──────── The input ────────

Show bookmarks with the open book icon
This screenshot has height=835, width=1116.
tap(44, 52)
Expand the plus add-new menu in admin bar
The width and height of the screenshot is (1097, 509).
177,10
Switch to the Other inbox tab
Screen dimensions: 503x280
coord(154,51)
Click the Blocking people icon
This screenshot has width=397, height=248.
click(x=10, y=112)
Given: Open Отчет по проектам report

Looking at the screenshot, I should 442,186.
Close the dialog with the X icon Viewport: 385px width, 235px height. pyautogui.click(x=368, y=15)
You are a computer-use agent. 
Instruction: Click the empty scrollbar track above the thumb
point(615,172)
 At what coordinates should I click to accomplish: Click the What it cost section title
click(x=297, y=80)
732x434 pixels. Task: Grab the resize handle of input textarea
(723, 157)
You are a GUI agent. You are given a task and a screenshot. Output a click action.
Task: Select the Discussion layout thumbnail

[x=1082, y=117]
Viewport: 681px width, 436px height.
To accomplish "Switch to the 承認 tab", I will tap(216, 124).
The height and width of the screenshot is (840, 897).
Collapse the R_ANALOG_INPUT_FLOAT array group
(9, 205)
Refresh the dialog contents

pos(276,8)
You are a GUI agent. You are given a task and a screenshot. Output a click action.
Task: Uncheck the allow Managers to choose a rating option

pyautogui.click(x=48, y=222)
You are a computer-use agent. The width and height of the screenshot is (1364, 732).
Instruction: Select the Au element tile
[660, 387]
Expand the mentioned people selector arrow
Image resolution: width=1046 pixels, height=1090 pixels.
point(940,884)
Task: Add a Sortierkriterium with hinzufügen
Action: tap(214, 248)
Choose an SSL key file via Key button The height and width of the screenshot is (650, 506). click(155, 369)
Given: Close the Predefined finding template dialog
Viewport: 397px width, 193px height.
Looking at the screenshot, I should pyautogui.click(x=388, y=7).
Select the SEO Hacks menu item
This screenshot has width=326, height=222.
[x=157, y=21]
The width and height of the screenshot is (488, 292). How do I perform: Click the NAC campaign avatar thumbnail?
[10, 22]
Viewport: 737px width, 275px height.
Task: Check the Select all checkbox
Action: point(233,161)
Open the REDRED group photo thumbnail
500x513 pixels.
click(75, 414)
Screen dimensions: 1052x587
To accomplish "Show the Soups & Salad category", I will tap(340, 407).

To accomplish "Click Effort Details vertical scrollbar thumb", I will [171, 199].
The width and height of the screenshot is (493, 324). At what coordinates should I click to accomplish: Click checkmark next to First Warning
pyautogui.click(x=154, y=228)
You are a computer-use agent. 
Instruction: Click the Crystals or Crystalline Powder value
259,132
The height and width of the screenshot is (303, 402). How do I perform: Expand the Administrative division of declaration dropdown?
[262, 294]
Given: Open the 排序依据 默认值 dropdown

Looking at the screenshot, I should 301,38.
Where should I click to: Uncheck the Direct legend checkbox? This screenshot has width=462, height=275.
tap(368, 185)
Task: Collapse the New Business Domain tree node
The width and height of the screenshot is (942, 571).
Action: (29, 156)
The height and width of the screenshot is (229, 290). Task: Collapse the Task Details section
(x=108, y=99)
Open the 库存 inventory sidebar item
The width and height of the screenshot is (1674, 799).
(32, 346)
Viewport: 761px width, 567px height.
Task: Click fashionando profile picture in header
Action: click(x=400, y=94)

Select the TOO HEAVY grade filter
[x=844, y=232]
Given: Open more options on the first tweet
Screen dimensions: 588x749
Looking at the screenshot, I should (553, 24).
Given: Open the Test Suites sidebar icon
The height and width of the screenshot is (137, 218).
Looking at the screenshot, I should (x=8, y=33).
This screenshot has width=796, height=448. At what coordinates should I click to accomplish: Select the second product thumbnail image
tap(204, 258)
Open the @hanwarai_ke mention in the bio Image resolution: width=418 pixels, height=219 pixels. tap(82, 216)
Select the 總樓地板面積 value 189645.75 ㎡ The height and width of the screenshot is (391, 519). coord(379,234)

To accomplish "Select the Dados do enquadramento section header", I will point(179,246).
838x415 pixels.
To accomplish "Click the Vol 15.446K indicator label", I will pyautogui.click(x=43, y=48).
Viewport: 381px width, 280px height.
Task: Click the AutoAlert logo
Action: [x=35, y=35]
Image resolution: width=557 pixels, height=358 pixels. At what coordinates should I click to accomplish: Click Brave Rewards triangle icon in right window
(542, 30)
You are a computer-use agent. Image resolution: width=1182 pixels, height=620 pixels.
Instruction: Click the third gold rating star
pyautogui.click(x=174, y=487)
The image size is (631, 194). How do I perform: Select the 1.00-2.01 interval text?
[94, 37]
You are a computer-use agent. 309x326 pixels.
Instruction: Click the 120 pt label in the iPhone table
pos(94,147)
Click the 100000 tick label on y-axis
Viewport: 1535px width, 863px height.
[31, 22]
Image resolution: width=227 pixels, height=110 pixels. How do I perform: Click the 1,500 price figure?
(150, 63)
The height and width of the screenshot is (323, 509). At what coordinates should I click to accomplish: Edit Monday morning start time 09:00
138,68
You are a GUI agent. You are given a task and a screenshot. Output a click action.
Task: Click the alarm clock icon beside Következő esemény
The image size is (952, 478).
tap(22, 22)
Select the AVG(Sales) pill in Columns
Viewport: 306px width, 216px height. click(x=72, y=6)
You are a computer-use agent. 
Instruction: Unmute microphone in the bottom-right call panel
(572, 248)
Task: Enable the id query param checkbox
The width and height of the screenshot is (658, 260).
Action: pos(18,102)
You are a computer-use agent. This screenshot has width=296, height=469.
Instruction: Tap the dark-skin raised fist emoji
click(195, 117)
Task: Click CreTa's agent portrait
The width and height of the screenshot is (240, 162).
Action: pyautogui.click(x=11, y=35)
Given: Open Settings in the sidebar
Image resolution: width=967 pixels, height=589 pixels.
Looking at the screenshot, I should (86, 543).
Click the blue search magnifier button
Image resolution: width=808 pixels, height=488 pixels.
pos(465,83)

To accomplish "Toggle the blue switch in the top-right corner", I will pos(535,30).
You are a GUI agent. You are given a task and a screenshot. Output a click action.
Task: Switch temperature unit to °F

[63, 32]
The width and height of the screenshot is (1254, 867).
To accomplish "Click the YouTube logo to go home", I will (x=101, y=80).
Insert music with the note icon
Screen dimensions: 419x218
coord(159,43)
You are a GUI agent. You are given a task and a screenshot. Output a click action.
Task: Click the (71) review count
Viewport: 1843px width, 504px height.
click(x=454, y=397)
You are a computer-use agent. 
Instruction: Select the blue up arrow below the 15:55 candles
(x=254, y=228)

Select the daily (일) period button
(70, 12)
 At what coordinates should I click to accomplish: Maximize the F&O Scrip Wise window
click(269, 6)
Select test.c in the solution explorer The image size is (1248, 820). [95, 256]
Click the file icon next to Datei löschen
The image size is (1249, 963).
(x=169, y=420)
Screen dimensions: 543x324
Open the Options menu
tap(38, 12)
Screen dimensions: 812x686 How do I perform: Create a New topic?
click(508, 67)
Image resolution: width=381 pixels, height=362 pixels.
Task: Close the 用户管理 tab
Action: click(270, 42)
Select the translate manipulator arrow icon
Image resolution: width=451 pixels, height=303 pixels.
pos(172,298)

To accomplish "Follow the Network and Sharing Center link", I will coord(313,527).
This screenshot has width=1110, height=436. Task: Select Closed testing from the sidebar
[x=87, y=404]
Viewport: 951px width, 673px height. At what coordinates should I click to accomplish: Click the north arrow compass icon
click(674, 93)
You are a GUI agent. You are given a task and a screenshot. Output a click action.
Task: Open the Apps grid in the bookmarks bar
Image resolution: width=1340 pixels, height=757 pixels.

────────

What you need to do =>
Each record needs to be duplicated exactly as given.

Written solution =>
Show bookmarks with the open book icon
This screenshot has height=835, width=1116.
tap(44, 52)
Expand the plus add-new menu in admin bar
The width and height of the screenshot is (1097, 509).
177,10
Switch to the Other inbox tab
Screen dimensions: 503x280
coord(154,51)
Click the Blocking people icon
This screenshot has width=397, height=248.
click(x=10, y=112)
Given: Open Отчет по проектам report

Looking at the screenshot, I should 442,186.
Close the dialog with the X icon Viewport: 385px width, 235px height. pyautogui.click(x=368, y=15)
You are a computer-use agent. 
Instruction: Click the empty scrollbar track above the thumb
point(615,172)
 At what coordinates should I click to accomplish: Click the What it cost section title
click(x=297, y=80)
732x434 pixels. Task: Grab the resize handle of input textarea
(723, 157)
You are a GUI agent. You are given a task and a screenshot. Output a click action.
Task: Select the Discussion layout thumbnail

[x=1082, y=117]
Viewport: 681px width, 436px height.
To accomplish "Switch to the 承認 tab", I will tap(216, 124).
The height and width of the screenshot is (840, 897).
Collapse the R_ANALOG_INPUT_FLOAT array group
(9, 205)
Refresh the dialog contents

pos(276,8)
You are a GUI agent. You are given a task and a screenshot. Output a click action.
Task: Uncheck the allow Managers to choose a rating option

pyautogui.click(x=48, y=222)
You are a computer-use agent. The width and height of the screenshot is (1364, 732).
Instruction: Select the Au element tile
[660, 387]
Expand the mentioned people selector arrow
Image resolution: width=1046 pixels, height=1090 pixels.
point(940,884)
Task: Add a Sortierkriterium with hinzufügen
Action: tap(214, 248)
Choose an SSL key file via Key button The height and width of the screenshot is (650, 506). click(155, 369)
Given: Close the Predefined finding template dialog
Viewport: 397px width, 193px height.
Looking at the screenshot, I should pyautogui.click(x=388, y=7).
Select the SEO Hacks menu item
This screenshot has width=326, height=222.
[x=157, y=21]
The width and height of the screenshot is (488, 292). How do I perform: Click the NAC campaign avatar thumbnail?
[10, 22]
Viewport: 737px width, 275px height.
Task: Check the Select all checkbox
Action: point(233,161)
Open the REDRED group photo thumbnail
500x513 pixels.
click(75, 414)
Screen dimensions: 1052x587
To accomplish "Show the Soups & Salad category", I will tap(340, 407).

To accomplish "Click Effort Details vertical scrollbar thumb", I will [171, 199].
The width and height of the screenshot is (493, 324). At what coordinates should I click to accomplish: Click checkmark next to First Warning
pyautogui.click(x=154, y=228)
You are a computer-use agent. 
Instruction: Click the Crystals or Crystalline Powder value
259,132
The height and width of the screenshot is (303, 402). How do I perform: Expand the Administrative division of declaration dropdown?
[262, 294]
Given: Open the 排序依据 默认值 dropdown

Looking at the screenshot, I should 301,38.
Where should I click to: Uncheck the Direct legend checkbox? This screenshot has width=462, height=275.
tap(368, 185)
Task: Collapse the New Business Domain tree node
The width and height of the screenshot is (942, 571).
Action: (29, 156)
The height and width of the screenshot is (229, 290). Task: Collapse the Task Details section
(x=108, y=99)
Open the 库存 inventory sidebar item
The width and height of the screenshot is (1674, 799).
(32, 346)
Viewport: 761px width, 567px height.
Task: Click fashionando profile picture in header
Action: click(x=400, y=94)

Select the TOO HEAVY grade filter
[x=844, y=232]
Given: Open more options on the first tweet
Screen dimensions: 588x749
Looking at the screenshot, I should (553, 24).
Given: Open the Test Suites sidebar icon
The height and width of the screenshot is (137, 218).
Looking at the screenshot, I should (x=8, y=33).
This screenshot has width=796, height=448. At what coordinates should I click to accomplish: Select the second product thumbnail image
tap(204, 258)
Open the @hanwarai_ke mention in the bio Image resolution: width=418 pixels, height=219 pixels. tap(82, 216)
Select the 總樓地板面積 value 189645.75 ㎡ The height and width of the screenshot is (391, 519). coord(379,234)

To accomplish "Select the Dados do enquadramento section header", I will point(179,246).
838x415 pixels.
To accomplish "Click the Vol 15.446K indicator label", I will pyautogui.click(x=43, y=48).
Viewport: 381px width, 280px height.
Task: Click the AutoAlert logo
Action: [x=35, y=35]
Image resolution: width=557 pixels, height=358 pixels. At what coordinates should I click to accomplish: Click Brave Rewards triangle icon in right window
(542, 30)
You are a computer-use agent. Image resolution: width=1182 pixels, height=620 pixels.
Instruction: Click the third gold rating star
pyautogui.click(x=174, y=487)
The image size is (631, 194). How do I perform: Select the 1.00-2.01 interval text?
[94, 37]
You are a computer-use agent. 309x326 pixels.
Instruction: Click the 120 pt label in the iPhone table
pos(94,147)
Click the 100000 tick label on y-axis
Viewport: 1535px width, 863px height.
[31, 22]
Image resolution: width=227 pixels, height=110 pixels. How do I perform: Click the 1,500 price figure?
(150, 63)
The height and width of the screenshot is (323, 509). At what coordinates should I click to accomplish: Edit Monday morning start time 09:00
138,68
You are a GUI agent. You are given a task and a screenshot. Output a click action.
Task: Click the alarm clock icon beside Következő esemény
The image size is (952, 478).
tap(22, 22)
Select the AVG(Sales) pill in Columns
Viewport: 306px width, 216px height. click(x=72, y=6)
You are a computer-use agent. 
Instruction: Unmute microphone in the bottom-right call panel
(572, 248)
Task: Enable the id query param checkbox
The width and height of the screenshot is (658, 260).
Action: pos(18,102)
You are a computer-use agent. This screenshot has width=296, height=469.
Instruction: Tap the dark-skin raised fist emoji
click(195, 117)
Task: Click CreTa's agent portrait
The width and height of the screenshot is (240, 162).
Action: pyautogui.click(x=11, y=35)
Given: Open Settings in the sidebar
Image resolution: width=967 pixels, height=589 pixels.
Looking at the screenshot, I should (86, 543).
Click the blue search magnifier button
Image resolution: width=808 pixels, height=488 pixels.
pos(465,83)

To accomplish "Toggle the blue switch in the top-right corner", I will pos(535,30).
You are a GUI agent. You are given a task and a screenshot. Output a click action.
Task: Switch temperature unit to °F

[63, 32]
The width and height of the screenshot is (1254, 867).
To accomplish "Click the YouTube logo to go home", I will (x=101, y=80).
Insert music with the note icon
Screen dimensions: 419x218
coord(159,43)
You are a GUI agent. You are given a task and a screenshot. Output a click action.
Task: Click the (71) review count
Viewport: 1843px width, 504px height.
click(x=454, y=397)
You are a computer-use agent. 
Instruction: Select the blue up arrow below the 15:55 candles
(x=254, y=228)

Select the daily (일) period button
(70, 12)
 At what coordinates should I click to accomplish: Maximize the F&O Scrip Wise window
click(269, 6)
Select test.c in the solution explorer The image size is (1248, 820). [95, 256]
Click the file icon next to Datei löschen
The image size is (1249, 963).
(x=169, y=420)
Screen dimensions: 543x324
Open the Options menu
tap(38, 12)
Screen dimensions: 812x686 How do I perform: Create a New topic?
click(508, 67)
Image resolution: width=381 pixels, height=362 pixels.
Task: Close the 用户管理 tab
Action: click(270, 42)
Select the translate manipulator arrow icon
Image resolution: width=451 pixels, height=303 pixels.
pos(172,298)

To accomplish "Follow the Network and Sharing Center link", I will coord(313,527).
This screenshot has width=1110, height=436. Task: Select Closed testing from the sidebar
[x=87, y=404]
Viewport: 951px width, 673px height. At what coordinates should I click to accomplish: Click the north arrow compass icon
click(674, 93)
You are a GUI agent. You are given a task and a screenshot. Output a click action.
Task: Open the Apps grid in the bookmarks bar
Image resolution: width=1340 pixels, height=757 pixels.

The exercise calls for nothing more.